(Pixel coordinate grounding data)

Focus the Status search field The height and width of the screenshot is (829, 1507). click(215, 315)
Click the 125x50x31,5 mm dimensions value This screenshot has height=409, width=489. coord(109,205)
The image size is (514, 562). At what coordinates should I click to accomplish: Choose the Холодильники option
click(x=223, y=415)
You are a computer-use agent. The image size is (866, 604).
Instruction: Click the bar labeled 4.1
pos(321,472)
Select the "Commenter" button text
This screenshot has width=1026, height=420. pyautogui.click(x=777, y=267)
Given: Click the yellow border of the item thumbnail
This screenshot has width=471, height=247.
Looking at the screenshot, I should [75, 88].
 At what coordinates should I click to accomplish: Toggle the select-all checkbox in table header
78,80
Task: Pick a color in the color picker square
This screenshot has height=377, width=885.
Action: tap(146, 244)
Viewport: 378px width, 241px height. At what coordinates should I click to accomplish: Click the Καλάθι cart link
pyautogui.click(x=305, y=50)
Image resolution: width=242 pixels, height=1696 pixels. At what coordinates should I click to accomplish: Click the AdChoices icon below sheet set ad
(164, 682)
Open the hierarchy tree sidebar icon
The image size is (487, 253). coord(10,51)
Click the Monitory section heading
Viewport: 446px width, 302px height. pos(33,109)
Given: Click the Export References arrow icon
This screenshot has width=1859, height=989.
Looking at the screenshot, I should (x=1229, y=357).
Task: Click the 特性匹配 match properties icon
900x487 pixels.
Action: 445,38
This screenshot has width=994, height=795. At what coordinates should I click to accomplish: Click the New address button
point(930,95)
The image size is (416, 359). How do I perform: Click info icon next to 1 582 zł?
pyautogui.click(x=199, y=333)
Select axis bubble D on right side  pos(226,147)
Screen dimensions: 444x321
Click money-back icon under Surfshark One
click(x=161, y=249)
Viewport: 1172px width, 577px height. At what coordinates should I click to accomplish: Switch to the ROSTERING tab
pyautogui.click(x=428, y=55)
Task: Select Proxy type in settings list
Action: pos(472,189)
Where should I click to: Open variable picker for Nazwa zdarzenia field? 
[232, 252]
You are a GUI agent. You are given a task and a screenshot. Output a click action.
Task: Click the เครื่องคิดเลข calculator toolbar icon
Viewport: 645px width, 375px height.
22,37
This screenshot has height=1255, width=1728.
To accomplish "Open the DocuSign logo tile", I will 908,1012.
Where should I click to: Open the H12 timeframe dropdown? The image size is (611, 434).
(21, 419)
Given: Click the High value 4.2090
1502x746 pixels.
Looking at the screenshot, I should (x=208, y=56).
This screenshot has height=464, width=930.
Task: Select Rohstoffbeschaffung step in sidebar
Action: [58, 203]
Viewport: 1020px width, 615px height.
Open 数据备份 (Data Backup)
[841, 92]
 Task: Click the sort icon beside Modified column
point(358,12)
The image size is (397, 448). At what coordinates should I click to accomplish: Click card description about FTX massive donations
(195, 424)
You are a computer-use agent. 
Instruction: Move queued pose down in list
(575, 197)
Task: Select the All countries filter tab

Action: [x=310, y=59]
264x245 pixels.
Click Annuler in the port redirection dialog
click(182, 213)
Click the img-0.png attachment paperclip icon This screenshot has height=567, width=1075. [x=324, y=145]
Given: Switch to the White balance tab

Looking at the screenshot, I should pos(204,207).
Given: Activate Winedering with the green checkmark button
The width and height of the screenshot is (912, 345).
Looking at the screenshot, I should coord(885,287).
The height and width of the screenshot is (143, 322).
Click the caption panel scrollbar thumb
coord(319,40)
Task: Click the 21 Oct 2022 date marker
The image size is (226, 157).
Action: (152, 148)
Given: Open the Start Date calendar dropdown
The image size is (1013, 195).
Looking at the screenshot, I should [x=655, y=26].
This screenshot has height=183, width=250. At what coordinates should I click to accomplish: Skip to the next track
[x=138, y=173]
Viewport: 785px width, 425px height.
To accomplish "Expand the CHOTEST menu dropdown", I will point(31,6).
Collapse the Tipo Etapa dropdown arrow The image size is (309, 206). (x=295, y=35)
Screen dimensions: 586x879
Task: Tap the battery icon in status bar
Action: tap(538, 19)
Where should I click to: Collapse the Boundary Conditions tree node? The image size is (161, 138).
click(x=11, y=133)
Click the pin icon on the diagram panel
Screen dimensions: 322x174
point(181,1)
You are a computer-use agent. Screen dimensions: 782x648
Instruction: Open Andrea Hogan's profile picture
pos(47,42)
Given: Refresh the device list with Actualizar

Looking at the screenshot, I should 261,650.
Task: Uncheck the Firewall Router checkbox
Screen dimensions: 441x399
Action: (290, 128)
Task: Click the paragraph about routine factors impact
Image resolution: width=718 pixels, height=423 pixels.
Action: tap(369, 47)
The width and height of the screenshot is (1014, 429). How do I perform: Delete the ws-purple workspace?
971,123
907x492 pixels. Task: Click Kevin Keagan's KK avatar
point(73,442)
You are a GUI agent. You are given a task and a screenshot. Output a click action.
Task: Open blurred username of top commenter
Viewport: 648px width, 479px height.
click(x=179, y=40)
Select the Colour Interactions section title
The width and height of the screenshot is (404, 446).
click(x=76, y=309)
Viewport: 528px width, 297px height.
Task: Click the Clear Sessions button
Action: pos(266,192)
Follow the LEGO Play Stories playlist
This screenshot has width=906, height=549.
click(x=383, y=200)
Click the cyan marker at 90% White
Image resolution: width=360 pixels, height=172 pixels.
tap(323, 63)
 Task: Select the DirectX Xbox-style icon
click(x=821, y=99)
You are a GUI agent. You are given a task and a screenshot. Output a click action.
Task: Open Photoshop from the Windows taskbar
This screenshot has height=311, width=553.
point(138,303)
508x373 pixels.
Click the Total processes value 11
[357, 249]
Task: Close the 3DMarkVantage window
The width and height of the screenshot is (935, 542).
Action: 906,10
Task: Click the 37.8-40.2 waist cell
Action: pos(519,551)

WHAT YOU HAVE TO DO.
Each line in the entries above that includes the word "computer" counts once; state the total and nothing else.

SOLUTION TO THE EXERCISE.
3